>>>
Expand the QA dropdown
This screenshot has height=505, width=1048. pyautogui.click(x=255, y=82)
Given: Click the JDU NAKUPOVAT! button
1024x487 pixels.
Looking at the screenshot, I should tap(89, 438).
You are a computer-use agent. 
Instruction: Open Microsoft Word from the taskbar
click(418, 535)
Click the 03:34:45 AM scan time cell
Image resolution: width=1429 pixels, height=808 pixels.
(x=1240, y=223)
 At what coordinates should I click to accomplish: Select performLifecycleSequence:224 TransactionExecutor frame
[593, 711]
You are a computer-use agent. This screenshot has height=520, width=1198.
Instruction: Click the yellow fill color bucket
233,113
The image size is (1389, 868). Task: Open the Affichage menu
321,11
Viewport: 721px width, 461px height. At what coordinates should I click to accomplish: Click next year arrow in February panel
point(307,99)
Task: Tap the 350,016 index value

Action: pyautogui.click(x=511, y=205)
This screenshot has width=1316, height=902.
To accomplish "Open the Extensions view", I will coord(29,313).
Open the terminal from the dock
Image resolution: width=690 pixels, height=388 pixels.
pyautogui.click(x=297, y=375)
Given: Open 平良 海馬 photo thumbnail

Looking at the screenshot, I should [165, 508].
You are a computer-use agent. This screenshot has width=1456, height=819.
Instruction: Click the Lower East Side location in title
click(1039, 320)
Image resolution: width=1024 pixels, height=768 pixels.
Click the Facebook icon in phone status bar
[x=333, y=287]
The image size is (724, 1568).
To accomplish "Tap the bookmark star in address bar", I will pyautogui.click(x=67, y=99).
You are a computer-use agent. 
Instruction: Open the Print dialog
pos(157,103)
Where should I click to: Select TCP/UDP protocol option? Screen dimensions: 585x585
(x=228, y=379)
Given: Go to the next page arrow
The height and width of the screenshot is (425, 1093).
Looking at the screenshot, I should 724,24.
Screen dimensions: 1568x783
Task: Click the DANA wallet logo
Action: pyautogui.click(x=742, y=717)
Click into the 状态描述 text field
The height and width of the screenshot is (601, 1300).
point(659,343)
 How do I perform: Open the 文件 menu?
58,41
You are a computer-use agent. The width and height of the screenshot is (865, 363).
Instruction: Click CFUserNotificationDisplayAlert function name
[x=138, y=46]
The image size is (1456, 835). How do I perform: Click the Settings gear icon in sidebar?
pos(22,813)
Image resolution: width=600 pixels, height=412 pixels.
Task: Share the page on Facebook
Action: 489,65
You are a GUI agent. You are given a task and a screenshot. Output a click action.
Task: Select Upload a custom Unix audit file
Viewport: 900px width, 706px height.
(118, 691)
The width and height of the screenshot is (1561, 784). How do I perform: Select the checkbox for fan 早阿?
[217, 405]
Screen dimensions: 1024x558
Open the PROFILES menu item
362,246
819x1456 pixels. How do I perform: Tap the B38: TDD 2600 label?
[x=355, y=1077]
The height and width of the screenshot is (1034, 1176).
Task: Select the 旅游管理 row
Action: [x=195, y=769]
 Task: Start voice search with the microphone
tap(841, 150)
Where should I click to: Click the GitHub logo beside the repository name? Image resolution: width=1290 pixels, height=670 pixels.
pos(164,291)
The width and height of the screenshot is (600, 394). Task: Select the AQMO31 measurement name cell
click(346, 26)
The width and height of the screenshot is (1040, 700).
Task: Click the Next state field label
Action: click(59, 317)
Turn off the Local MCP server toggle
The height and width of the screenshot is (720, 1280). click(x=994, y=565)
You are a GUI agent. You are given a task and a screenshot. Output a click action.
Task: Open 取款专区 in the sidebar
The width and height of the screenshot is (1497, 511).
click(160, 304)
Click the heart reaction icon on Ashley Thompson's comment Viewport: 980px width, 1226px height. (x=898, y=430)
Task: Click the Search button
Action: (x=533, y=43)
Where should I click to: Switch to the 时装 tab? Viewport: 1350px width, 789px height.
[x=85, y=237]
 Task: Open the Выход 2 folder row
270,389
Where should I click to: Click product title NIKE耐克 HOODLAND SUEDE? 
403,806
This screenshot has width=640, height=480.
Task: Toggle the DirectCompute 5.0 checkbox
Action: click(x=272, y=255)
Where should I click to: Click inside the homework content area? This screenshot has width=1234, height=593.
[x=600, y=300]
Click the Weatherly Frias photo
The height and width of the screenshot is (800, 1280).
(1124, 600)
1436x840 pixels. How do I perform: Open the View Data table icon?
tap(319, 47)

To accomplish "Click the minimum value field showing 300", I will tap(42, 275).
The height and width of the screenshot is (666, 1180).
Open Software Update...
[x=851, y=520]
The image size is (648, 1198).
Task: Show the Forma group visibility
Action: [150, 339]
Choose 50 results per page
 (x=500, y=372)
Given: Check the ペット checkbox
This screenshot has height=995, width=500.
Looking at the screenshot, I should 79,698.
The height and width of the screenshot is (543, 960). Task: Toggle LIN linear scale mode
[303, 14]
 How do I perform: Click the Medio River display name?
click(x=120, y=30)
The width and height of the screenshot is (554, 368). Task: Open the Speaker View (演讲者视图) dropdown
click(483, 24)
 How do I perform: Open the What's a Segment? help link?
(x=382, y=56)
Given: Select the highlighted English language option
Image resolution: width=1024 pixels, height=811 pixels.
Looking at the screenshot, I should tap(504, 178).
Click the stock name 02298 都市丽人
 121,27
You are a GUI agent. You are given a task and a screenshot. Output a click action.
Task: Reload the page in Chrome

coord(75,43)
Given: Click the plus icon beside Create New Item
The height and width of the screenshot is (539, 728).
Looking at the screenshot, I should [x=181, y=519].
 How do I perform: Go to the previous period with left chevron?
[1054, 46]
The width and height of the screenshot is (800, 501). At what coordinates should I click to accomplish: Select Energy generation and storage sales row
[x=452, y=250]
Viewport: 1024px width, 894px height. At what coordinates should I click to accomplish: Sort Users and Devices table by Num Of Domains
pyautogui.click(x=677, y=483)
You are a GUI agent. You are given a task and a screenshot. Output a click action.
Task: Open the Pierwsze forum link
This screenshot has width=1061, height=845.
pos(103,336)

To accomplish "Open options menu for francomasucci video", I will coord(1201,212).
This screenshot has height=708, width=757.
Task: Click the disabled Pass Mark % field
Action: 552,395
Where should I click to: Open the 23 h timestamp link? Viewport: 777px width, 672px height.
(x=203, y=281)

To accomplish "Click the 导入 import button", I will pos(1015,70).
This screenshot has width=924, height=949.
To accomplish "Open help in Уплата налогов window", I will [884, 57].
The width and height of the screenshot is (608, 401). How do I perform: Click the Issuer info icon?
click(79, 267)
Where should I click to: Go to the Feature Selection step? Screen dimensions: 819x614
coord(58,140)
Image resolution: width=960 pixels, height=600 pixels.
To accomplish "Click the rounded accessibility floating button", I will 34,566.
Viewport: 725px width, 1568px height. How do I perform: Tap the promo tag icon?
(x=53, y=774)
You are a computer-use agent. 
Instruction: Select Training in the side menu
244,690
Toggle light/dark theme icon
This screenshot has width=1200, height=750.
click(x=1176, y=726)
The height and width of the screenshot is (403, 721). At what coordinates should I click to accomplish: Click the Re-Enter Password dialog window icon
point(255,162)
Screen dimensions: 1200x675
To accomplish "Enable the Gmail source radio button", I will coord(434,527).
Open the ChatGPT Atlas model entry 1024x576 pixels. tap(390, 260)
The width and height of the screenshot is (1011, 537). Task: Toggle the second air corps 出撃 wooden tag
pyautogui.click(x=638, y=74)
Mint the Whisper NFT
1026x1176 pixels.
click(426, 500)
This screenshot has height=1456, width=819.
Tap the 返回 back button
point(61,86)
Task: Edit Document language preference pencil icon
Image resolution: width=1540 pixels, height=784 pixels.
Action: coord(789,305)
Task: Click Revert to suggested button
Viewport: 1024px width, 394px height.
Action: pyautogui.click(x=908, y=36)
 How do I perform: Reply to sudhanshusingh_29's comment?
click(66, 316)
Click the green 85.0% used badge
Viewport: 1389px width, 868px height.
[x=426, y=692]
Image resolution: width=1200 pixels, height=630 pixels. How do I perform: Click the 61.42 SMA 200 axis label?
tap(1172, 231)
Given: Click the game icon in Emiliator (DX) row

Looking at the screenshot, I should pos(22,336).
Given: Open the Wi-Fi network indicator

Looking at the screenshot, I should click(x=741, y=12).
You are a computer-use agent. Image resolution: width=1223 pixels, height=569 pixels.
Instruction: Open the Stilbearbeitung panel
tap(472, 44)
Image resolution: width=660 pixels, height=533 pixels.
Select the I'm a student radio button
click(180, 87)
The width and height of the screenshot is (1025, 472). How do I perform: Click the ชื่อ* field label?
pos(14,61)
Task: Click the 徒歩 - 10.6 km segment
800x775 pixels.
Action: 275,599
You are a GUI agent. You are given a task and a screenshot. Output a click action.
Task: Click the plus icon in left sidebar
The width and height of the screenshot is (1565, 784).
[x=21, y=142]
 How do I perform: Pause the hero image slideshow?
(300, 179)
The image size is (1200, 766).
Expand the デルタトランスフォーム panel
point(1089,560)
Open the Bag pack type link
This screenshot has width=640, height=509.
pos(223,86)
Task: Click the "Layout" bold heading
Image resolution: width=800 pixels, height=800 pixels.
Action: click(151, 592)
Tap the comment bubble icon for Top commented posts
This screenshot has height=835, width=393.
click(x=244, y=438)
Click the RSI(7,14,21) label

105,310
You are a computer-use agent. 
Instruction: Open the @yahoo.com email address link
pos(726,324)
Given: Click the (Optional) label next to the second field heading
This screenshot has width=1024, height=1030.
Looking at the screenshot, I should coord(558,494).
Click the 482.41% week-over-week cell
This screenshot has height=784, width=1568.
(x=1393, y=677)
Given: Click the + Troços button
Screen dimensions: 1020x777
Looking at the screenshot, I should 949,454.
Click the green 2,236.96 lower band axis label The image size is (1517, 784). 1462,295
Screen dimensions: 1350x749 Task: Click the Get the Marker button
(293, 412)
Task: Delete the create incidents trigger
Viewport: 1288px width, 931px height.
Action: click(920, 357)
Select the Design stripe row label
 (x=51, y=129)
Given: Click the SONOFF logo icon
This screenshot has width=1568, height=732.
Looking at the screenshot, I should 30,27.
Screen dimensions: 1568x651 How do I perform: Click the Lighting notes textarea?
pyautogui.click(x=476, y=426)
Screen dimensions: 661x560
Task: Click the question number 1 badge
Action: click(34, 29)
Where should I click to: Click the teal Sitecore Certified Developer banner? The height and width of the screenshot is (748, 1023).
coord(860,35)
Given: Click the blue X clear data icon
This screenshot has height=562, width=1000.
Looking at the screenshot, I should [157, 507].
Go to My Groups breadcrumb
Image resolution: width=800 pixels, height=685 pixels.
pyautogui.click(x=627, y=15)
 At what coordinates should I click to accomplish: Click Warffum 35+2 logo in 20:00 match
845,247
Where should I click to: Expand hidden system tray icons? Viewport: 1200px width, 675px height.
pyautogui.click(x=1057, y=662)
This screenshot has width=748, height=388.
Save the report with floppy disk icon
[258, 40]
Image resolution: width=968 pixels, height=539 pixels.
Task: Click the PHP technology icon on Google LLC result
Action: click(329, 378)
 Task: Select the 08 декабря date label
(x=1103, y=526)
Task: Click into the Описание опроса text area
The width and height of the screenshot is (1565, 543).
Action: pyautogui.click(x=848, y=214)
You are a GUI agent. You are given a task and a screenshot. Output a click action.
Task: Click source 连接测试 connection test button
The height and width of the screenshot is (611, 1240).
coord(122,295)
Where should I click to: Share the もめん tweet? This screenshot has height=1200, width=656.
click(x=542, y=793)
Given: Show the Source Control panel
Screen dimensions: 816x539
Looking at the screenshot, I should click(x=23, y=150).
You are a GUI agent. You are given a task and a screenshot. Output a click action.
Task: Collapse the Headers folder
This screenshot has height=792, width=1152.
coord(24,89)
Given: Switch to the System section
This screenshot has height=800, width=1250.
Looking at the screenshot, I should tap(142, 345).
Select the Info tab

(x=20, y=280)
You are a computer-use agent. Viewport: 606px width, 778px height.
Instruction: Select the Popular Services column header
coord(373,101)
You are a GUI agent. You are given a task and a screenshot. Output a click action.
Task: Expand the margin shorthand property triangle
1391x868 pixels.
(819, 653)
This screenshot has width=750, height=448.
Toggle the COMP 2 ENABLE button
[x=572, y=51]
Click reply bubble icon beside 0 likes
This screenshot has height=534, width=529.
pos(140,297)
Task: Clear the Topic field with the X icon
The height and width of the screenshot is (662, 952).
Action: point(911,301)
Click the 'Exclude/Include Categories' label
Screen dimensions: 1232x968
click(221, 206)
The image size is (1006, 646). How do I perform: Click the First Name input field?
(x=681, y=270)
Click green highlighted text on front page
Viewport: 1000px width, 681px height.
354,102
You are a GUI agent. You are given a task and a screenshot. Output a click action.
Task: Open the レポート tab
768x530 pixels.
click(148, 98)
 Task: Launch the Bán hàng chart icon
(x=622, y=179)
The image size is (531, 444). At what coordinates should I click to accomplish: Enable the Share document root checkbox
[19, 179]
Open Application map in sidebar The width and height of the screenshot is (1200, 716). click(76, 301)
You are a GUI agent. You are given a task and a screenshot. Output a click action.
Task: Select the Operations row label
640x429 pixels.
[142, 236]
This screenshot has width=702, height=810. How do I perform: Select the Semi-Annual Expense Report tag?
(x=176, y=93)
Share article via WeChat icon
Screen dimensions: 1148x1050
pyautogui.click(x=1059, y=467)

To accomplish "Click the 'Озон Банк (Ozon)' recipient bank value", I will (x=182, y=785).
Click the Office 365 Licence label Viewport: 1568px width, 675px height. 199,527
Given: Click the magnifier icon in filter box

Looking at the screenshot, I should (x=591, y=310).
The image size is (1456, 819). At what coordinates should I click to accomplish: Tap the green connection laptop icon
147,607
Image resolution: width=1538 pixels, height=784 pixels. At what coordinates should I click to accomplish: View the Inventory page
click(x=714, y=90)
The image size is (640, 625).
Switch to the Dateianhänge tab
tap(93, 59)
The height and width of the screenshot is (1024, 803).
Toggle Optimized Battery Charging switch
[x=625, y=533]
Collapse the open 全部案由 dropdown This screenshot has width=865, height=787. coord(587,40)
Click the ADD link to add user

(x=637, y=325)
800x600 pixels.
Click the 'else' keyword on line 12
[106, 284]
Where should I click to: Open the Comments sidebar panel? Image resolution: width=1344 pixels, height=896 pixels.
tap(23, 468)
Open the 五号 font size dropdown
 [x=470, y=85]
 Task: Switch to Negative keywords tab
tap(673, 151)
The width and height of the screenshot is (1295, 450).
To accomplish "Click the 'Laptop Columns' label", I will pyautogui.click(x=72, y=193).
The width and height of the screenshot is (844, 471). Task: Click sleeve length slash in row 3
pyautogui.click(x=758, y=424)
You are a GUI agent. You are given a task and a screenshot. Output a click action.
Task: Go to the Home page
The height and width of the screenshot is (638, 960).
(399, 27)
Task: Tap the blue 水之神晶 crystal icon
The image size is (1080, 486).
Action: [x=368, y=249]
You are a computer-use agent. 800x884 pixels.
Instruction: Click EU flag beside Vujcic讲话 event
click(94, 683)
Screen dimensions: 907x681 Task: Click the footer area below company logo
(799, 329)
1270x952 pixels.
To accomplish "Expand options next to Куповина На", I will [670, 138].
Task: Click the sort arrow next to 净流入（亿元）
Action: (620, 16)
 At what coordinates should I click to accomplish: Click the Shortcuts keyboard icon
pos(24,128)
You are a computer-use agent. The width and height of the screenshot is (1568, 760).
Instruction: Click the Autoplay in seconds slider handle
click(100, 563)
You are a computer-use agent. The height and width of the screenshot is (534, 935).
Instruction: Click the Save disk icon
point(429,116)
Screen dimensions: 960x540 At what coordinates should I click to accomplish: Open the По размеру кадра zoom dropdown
<<<
DESCRIPTION OF THE TASK: Wherever a line of the entries holds the string "plus", copy that line.

RESPONSE:
Given: Click the plus icon beside Create New Item
Task: Click the plus icon in left sidebar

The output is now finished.